**WORK INSTRUCTIONS**:
Shown below are entries with pictures; the line with "Given: Open the Інструменти menu in AIDA64" through the line with "Task: Expand the Speech & DTMF dropdown" is the span to retype exactly, and the pictures stay out.

**RECORDS FOR THIS EXERCISE**:

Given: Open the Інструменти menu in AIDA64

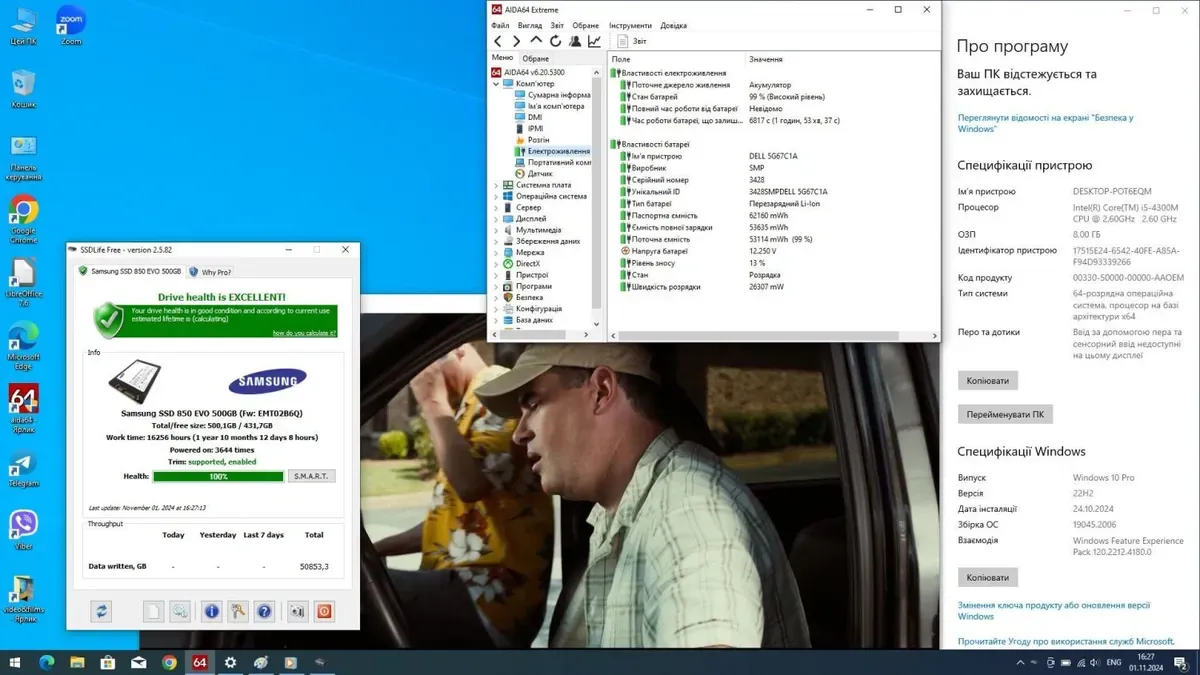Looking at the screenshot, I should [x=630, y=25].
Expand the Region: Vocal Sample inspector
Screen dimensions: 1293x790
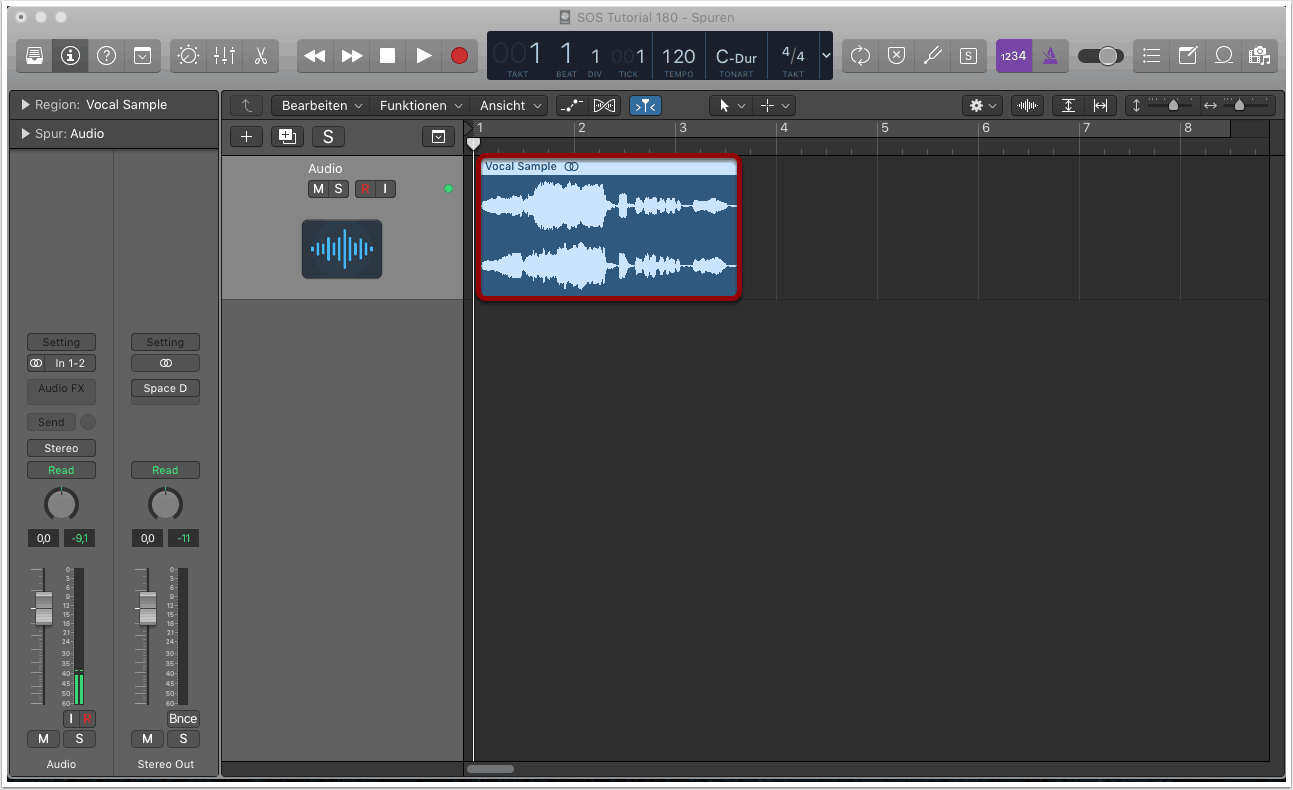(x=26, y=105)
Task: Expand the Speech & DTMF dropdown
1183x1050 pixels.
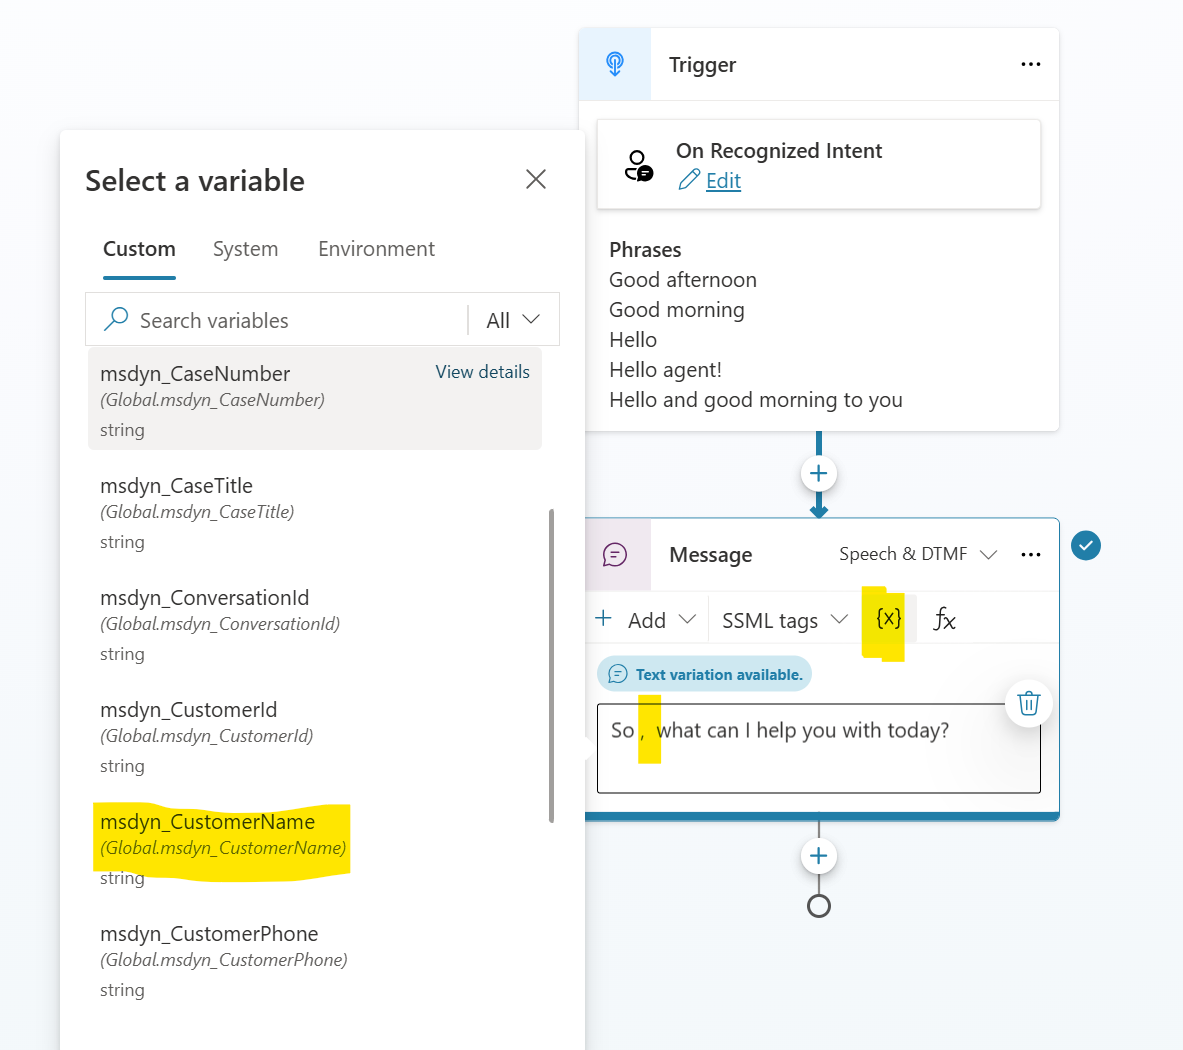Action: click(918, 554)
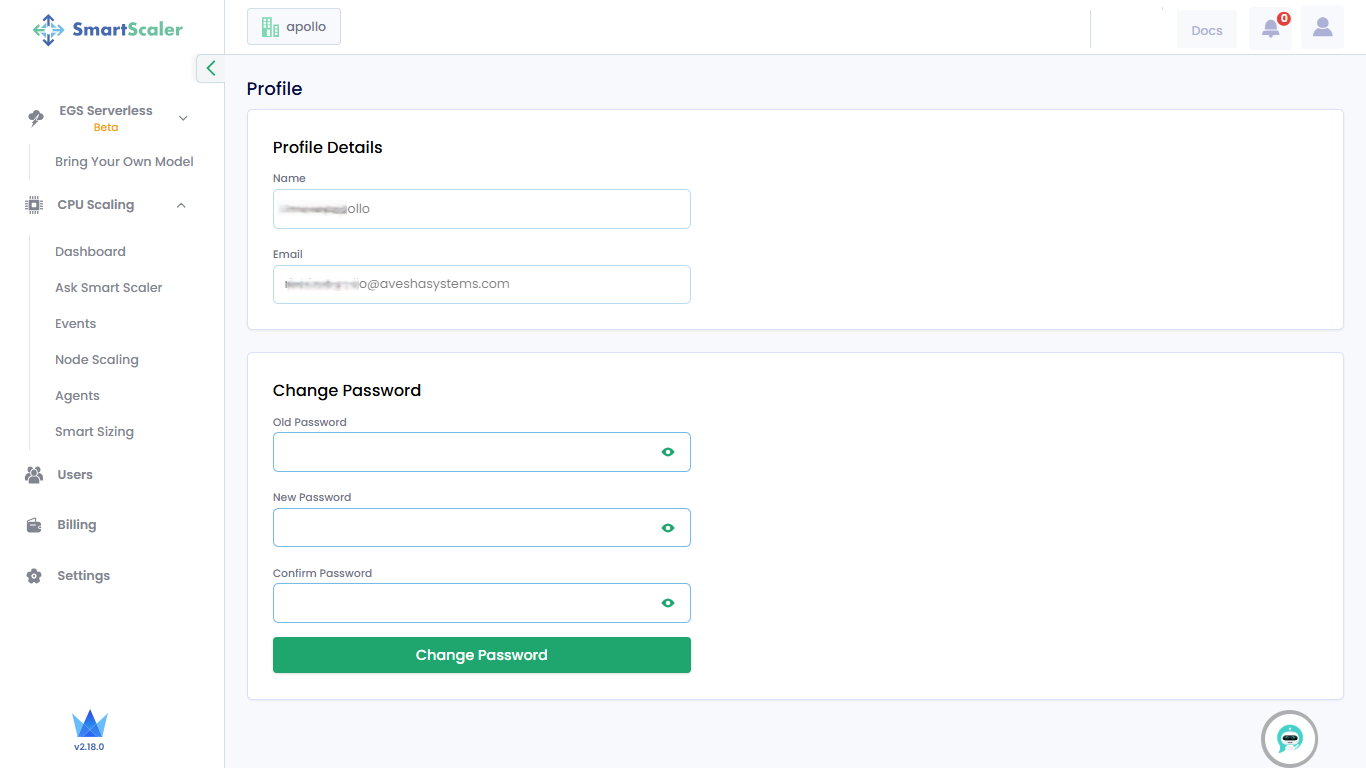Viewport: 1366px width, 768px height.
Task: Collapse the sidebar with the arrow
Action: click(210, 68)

* * *

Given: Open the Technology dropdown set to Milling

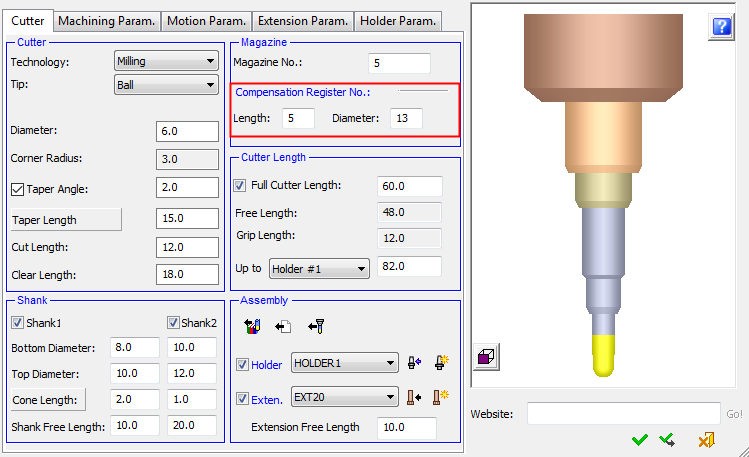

**ANSWER BOX**:
Given: Open the Інструменти menu in AIDA64

Looking at the screenshot, I should [x=630, y=25].
Expand the Region: Vocal Sample inspector
Screen dimensions: 1293x790
(x=26, y=105)
Task: Expand the Speech & DTMF dropdown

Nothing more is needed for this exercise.